É preciso descaramento

Avoila queixa-se de barriga cheia. Talvez alguns anos no desemprego lhe mudassem as perspetivas. 

Com o PCP na geringonça, a paz social tinha regressado a Portugal. As greves sucessivas do período do governo PSD/CDS, que transformaram a vida num inferno a quem tem de andar de transportes públicos na grande Lisboa, já para não falar de escolas e tribunais encerrados, e de hospitais reduzidos aos serviços mínimos, pareciam algo de passado.

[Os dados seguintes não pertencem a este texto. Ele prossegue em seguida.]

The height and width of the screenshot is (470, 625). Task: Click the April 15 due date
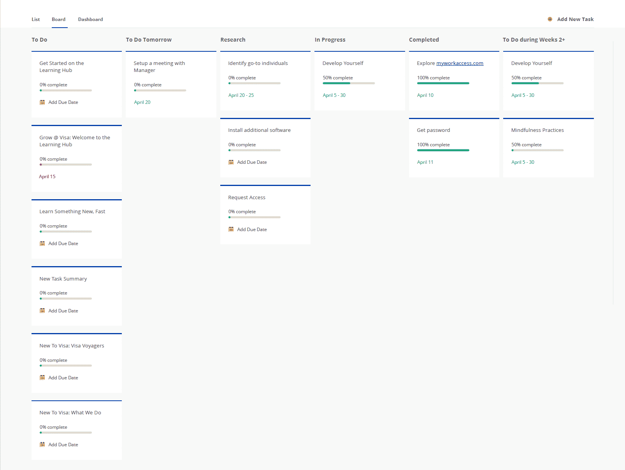pyautogui.click(x=47, y=177)
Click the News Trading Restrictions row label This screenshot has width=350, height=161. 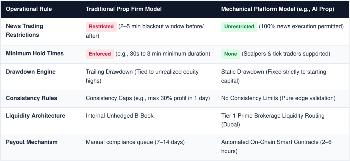coord(24,30)
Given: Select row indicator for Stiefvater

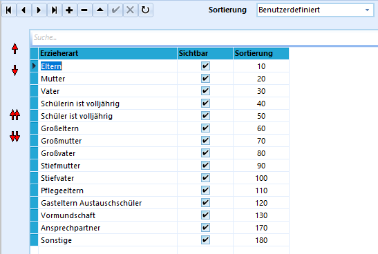Looking at the screenshot, I should (x=35, y=178).
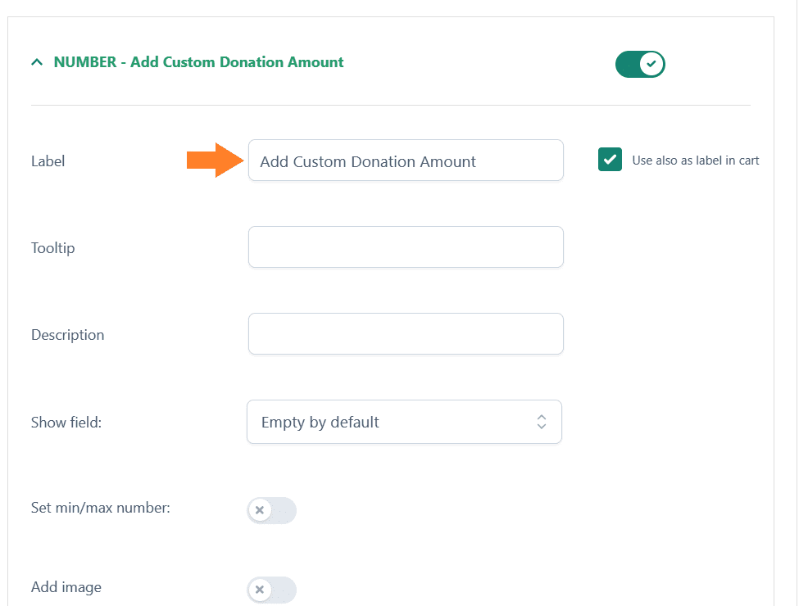Uncheck 'Use also as label in cart' checkbox
This screenshot has height=606, width=808.
coord(610,160)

Mas a CGTP ou o PCP (tenho sempre muitas dúvidas em qual manda em qual) acharam que um ano de paz social era demais. Assim, “camaradas, estamos de novo em luta”: os funcionários públicos marcaram uma manifestação para amanhã, sexta-feira 18 de novembro, em Lisboa. Como consequência, vários serviços públicos ficarão encerrados-

O Diário de Notícias entrevistou Ana Avoila, coordenadora da Frente Comum de Sindicatos da Função Pública. O motivo da manifestação? Basicamente, querem mais dinheiro e menos trabalho: aumentos salariais, descongelamento de carreiras, e 35 horas de trabalho semanal para todos.

Não pretendo com esta crónica criar divisões público/privado. Mas é um facto que, de forma geral, os funcionários públicos têm boas condições de trabalho, e também que, excetuando as chefias, são melhor pagos do que no setor privado.

A entrevista de Avoila continuou com os clichés costumeiros, como não nos vergarmos às ordens de Bruxelas, e taxar as grandes fortunas. O habitual.

Só achei descaramento a mais quando Avoila mencionou que “temos 8.000 milhões de dívida para pagar contra quatro mil milhões de euros para investimento”. Está correto, minha senhora. E, se as vossas reivindicações fossem atendidas, de onde viria o dinheiro? Do pagamento dos juros da dívida não poderia ser, logo teria de vir do investimento. Do tal investimento que está em falta, tão necessário para modernizar o país e para criar postos de trabalho.

Avoila queixa-se de barriga cheia. Talvez alguns anos no desemprego lhe mudassem as perspetivas.